Tasks and exercises ▸
(a) In the abstract on clinical semantic textual similarity below, rewrite the paragraph beginning "Background In recent years" as a short list that keeps its main facts.
(b) List every section label that the abstract on clinical semantic textual similarity below uses to divide its paragraph.

Selected passage ▸
▼▼▼

Section: Introductionmentioning

confidence: 99%

ALBERT-Based Self-Ensemble Model With Semisupervised Learning and Data Augmentation for Clinical Semantic Textual Similarity Calculation: Algorithm Validation Study

Zhang

Zhou

2021

Background In recent years, with increases in the amount of information available and the importance of information screening, increased attention has been paid to the calculation of textual semantic similarity. In the field of medicine, electronic medical records and medical research documents have become important data resources for clinical research. Medical textual semantic similarity calculation has become an urgent problem to be solved. Objective This research aims to solve 2 problems—(1) when the size of medical data sets is small, leading to insufficient learning with understanding of the models and (2) when information is lost in the process of long-distance propagation, causing the models to be unable to grasp key information. Methods This paper combines a text data augmentation method and a self-ensemble ALBERT model under semisupervised learning to perform clinical textual semantic similarity calculations. Results Compared with the methods in the 2019 National Natural Language Processing Clinical Challenges Open Health Natural Language Processing shared task Track on Clinical Semantic Textual Similarity, our method surpasses the best result by 2 percentage points and achieves a Pearson correlation coefficient of 0.92. Conclusions When the size of medical data set is small, data augmentation can increase the size of the data set and improved semisupervised learning can boost the learning efficiency of the model. Additionally, self-ensemble methods improve the model performance. Our method had excellent performance and has great potential to improve related medical problems.

▲▲▲

Provided material ▸
▼▼▼

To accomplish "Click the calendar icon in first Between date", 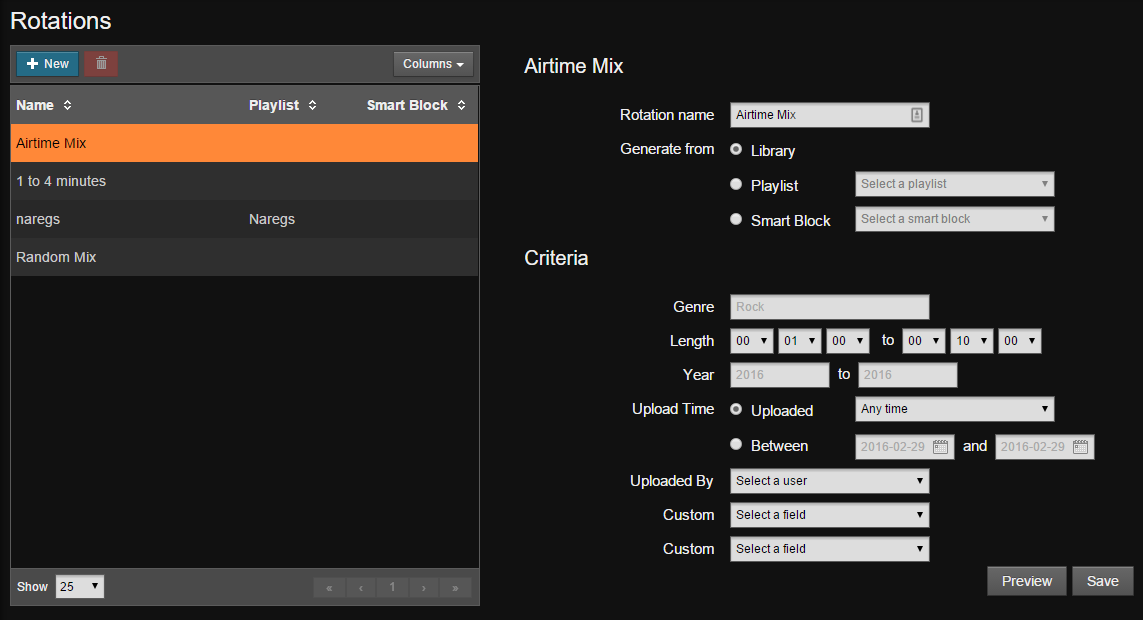I will point(940,447).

▲▲▲

Results for the exercise ▸
(a)
- Background: Growing amounts of information have drawn attention to textual semantic similarity. In medicine, electronic medical records and research documents are key data resources, which makes medical textual similarity calculation an urgent problem.
- Objective: The study addresses two problems: small medical data sets that limit model learning, and information lost in long-distance propagation, which keeps models from grasping key information.
- Methods: The study combines text data augmentation with a self-ensemble ALBERT model under semisupervised learning.
- Results: Compared with the 2019 National Natural Language Processing Clinical Challenges Open Health Natural Language Processing shared task Track on Clinical Semantic Textual Similarity, the method beats the best result by 2 percentage points and reaches a Pearson correlation coefficient of 0.92.
- Conclusions: Data augmentation enlarges small data sets. Improved semisupervised learning boosts learning efficiency, and self-ensemble methods improve performance. The method shows great potential for related medical problems.

(b)
- Background
- Objective
- Methods
- Results
- Conclusions